Michel Darbellay (1934-2014)

«Je vais chercher des abricots», avait-il dit à sa mère en la quittant un matin d’août 1963. Mais ce jour-là, l’abricotier était tout de calcaire et mesurait 1800 mètres de hauteur. Le soir-même, Michel Darbellay revenait de Grindelwald, la première en solitaire de la face nord de l’Eiger en poche. Une année avant de fêter ses 30 ans, le jeune guide de La Fouly inscrivait ainsi à jamais son nom dans l’histoire de l’alpinisme. Il s’en est allé en juin dernier, 51 ans après son exploit, au terme d’un autre long et dur combat.

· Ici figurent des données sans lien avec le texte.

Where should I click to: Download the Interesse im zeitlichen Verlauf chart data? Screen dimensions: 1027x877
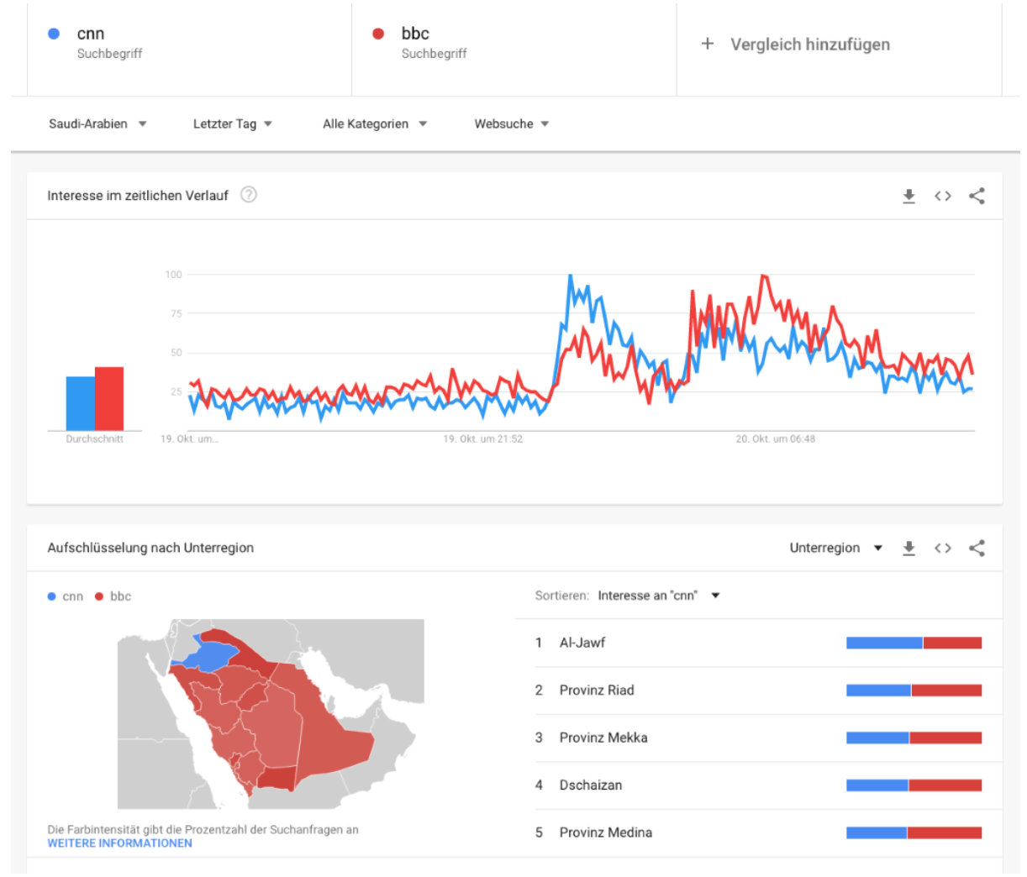point(909,197)
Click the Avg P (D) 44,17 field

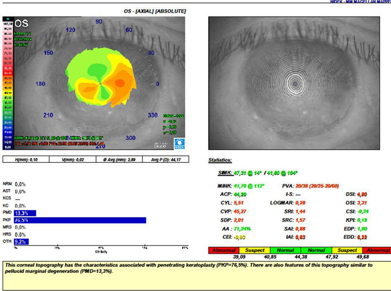167,159

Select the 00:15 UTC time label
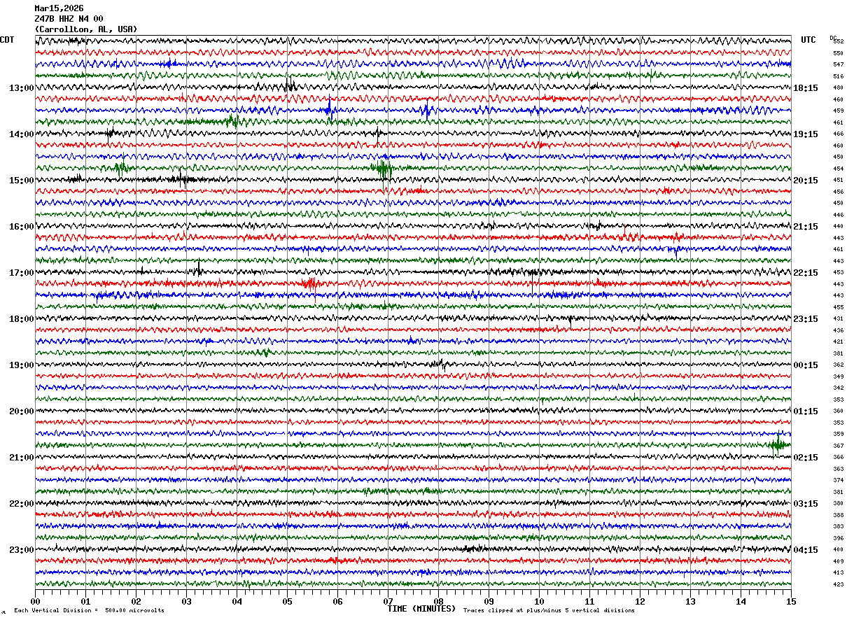[805, 365]
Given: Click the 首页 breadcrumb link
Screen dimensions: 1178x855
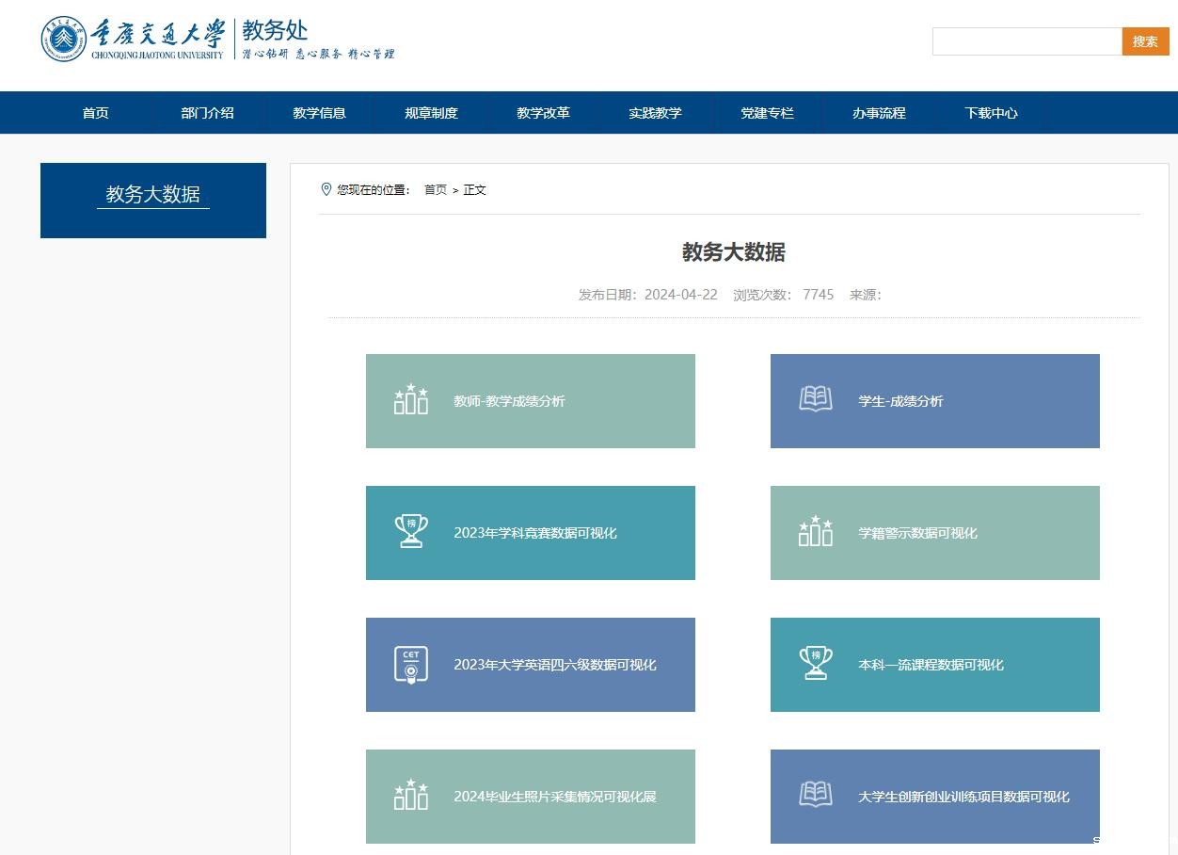Looking at the screenshot, I should [x=435, y=190].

Il avait 79 ans.

Michel Darbellay a marqué les années 1960 avec des réalisations particulièrement audacieuses. Avant de s’attaquer à l’ogre de l’Oberland bernois en 1963, son nom hantait déjà le granit de son val Ferret natal. Il avait en effet déjà ouvert une première voie Darbellay en 1952 sur la dalle de l’Amône avec son frère Daniel. Avant de remettre le couvert en 1962 au Petit Clocher du Portalet avec une autre voie Darbellay (voir «Les Alpes» 8/2011). Cette dernière est devenue une grande classique de l’escalade artificielle exposée, avant d’être rééquipée pour l’escalade libre en 1988 par Lucien Abbet et Philippe Steulet. Les deux longueurs de la voie originale ont été cotées respectivement 8a et 7c+.

Modeste, Michel Darbellay était peu bavard lorsqu’il s’agissait de revenir sur ses nombreuses réalisations dans les Alpes et ailleurs. Il ne grimpait pas pour la gloire. Il avait ça dans le sang et il y trouvait son bonheur, tout simplement.